Bragg, a 49-year-old father of two and longtime Sunday school teacher, made his rookie run for public office in 2021. He announced early that he would challenge the incumbent DA Cyrus Vance Jr.; after Vance decided not to run for office, Bragg won a closely contested primary which, in a heavily Democratic Manhattan, was tantamount to winning the general election. Upon taking office, Bragg found himself almost immediately embroiled in controversy. A memo to its new staff outlined its plans: With few exceptions, the bureau would no longer prosecute petty offenses such as fare evasion and prostitution, and it would seek lesser charges for certain thefts in which the accused was n did not “create a real risk of physical harm. These positions were in line with Bragg’s campaign platform, but when the memo leaked, the Job declared it similar to a get out of jail card. In the wake of the memo, as well as Bragg’s defense of bail reform and the city’s rising post-pandemic crime rate, the new district attorney spent his first year on the defensive. Bragg cobbled together some of the policy changes, and by the end of 2022, the number of shootings and homicides in Manhattan were down; other major categories of crimes have also been downward trend in 2023. He has also followed through on progressive initiatives, such as funding mental health services for arrestees in Manhattan and funding several organizations with youth gun violence prevention programs. But Bragg allowed himself to be caricatured as soft on crime, something Trump and his allies are now trying to exploit.

Bragg inherited a Trump investigation from Vance. In February 2022, two special prosecutors hired by Vance resigned, one of them, Marc Pomerantz, blasting Bragg on the way out, saying the prosecutor was committing “a gross miscarriage of justice” by not charging Trump with crimes related to his allegedly falsified financial statements (Trump denies any wrongdoing). Pomerantz then wrote a book detailing his argument. Now, about a month and a half after the book’s publication, Bragg appears to be set to indict Trump after all, having refocused his investigation on the silent payment (Trump also denies any wrongdoing in the case). “Did he see the light or feel the heat? ” asked Tristan Snell, who helped lead the investigation into Trump University at the New York State Attorney General’s Office. “They slammed the brakes and a few people got out of the car and started yelling at him. That’s what changed. I think it’s very clear that the public reaction to not prosecuting really caught him off guard, and he realized he was out of step with his constituency.
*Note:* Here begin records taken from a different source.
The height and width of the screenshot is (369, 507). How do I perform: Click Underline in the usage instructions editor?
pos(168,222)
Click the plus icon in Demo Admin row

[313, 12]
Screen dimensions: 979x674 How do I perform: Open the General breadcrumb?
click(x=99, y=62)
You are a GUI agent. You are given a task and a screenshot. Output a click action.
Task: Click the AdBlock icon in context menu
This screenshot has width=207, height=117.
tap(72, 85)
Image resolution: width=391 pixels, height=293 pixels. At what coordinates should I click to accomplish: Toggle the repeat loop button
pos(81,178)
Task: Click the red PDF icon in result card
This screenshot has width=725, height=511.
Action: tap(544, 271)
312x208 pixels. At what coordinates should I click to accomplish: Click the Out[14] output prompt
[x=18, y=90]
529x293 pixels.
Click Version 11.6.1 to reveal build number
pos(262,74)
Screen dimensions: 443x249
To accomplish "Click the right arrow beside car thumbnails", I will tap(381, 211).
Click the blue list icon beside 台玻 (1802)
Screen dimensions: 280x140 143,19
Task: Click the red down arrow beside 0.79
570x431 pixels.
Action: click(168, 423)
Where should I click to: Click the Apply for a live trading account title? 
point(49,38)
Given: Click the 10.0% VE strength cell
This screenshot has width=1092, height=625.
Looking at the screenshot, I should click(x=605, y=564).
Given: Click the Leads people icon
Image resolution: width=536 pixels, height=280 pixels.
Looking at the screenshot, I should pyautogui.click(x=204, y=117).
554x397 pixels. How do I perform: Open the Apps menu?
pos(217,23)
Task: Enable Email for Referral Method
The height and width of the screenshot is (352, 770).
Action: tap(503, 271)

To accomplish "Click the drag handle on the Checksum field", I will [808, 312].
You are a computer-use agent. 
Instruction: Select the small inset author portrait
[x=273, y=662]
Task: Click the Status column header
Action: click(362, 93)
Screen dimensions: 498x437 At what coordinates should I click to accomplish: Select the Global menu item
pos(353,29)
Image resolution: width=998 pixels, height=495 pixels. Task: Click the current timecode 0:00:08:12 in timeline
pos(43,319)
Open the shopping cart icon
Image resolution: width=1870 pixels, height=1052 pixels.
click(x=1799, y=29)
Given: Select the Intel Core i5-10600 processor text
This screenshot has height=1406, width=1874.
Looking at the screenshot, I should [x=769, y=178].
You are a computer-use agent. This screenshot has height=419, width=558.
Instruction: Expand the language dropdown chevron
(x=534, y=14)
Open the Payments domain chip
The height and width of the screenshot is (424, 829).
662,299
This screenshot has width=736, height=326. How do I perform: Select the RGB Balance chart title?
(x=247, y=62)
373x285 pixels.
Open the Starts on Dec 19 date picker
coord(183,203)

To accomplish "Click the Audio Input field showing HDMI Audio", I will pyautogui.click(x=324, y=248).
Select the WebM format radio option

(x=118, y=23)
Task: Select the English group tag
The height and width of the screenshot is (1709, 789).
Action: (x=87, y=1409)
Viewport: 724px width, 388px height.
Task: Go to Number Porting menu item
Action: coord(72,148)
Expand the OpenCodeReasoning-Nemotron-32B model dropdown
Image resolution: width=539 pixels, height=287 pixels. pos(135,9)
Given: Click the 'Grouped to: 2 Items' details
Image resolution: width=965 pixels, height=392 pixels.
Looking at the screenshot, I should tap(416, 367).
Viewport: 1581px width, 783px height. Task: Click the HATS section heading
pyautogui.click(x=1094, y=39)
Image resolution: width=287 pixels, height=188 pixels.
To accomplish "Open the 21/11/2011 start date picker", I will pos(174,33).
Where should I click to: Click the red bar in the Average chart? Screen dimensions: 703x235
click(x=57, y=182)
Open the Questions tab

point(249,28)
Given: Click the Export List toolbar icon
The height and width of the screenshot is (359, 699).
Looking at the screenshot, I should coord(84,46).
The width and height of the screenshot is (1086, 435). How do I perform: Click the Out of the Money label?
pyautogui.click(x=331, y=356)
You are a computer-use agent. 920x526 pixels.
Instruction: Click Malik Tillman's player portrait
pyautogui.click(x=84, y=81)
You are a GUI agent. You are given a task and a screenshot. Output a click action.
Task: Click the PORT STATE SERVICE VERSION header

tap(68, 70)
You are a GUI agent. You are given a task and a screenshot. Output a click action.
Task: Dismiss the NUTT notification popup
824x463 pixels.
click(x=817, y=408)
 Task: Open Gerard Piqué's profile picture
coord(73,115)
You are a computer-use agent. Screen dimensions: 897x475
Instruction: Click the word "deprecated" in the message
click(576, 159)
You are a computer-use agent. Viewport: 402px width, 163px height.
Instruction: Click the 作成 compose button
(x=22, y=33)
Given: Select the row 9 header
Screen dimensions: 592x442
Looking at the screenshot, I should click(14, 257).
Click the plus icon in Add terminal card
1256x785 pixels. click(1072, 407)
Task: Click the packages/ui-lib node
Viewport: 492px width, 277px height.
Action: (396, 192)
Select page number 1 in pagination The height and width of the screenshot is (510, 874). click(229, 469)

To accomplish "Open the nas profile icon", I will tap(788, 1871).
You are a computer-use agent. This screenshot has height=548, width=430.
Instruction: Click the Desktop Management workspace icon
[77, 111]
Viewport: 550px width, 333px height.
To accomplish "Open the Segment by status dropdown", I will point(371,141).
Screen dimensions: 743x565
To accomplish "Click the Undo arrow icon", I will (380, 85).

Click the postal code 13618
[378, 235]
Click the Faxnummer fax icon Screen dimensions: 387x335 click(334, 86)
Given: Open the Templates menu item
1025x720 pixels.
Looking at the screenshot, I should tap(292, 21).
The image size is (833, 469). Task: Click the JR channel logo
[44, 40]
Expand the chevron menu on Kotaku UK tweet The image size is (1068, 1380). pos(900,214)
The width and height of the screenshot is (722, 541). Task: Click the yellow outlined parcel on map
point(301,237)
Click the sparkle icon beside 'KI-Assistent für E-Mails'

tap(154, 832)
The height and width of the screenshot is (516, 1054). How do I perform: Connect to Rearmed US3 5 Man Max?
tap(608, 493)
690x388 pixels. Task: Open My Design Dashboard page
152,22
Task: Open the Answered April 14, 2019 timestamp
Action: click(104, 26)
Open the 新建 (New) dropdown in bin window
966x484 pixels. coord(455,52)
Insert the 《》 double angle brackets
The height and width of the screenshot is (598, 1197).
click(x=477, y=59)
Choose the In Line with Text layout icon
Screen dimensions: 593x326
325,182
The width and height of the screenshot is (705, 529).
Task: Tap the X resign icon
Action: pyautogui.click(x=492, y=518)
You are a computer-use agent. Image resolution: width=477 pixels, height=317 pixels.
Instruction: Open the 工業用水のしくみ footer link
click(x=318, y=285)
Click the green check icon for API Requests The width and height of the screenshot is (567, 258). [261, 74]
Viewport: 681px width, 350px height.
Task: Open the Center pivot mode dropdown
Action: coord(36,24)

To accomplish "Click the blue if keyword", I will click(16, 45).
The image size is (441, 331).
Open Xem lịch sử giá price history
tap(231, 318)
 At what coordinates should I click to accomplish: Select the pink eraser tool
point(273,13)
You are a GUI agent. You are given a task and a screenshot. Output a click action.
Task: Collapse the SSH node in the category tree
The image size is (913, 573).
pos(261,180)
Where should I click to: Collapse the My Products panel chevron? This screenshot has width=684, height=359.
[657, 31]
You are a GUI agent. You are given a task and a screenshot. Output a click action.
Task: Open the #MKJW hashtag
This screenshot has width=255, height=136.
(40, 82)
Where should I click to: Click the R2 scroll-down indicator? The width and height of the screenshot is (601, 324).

People who have worked with Bragg find this interpretation implausible. Instead, they think it was only fitting that the prosecutor slowed down the Trump investigation while methodically assessing the evidence. His team could also incorporate valuable new witnesses and new evidence, including Trump’s tax returns. And even Snell wholeheartedly backs Bragg against the criticism that ties the murky payment to stormy daniels with an alleged violation of federal election regulations — something necessary to charge the former president with a crime — is a new and tenuous legal strategy. “I think the criticism is ridiculous,” Snell says. “It’s not a new legal theory to simply apply the letter of the law. Just because you’ve never had a situation where this law was associated with a particular crime doesn’t mean it’s some weird, wacky legal theory. It just means that this permutation of laws has never happened before. If people are going to say that this combination of laws is unexplored – well, yes, the combination of offenses is also unexplored.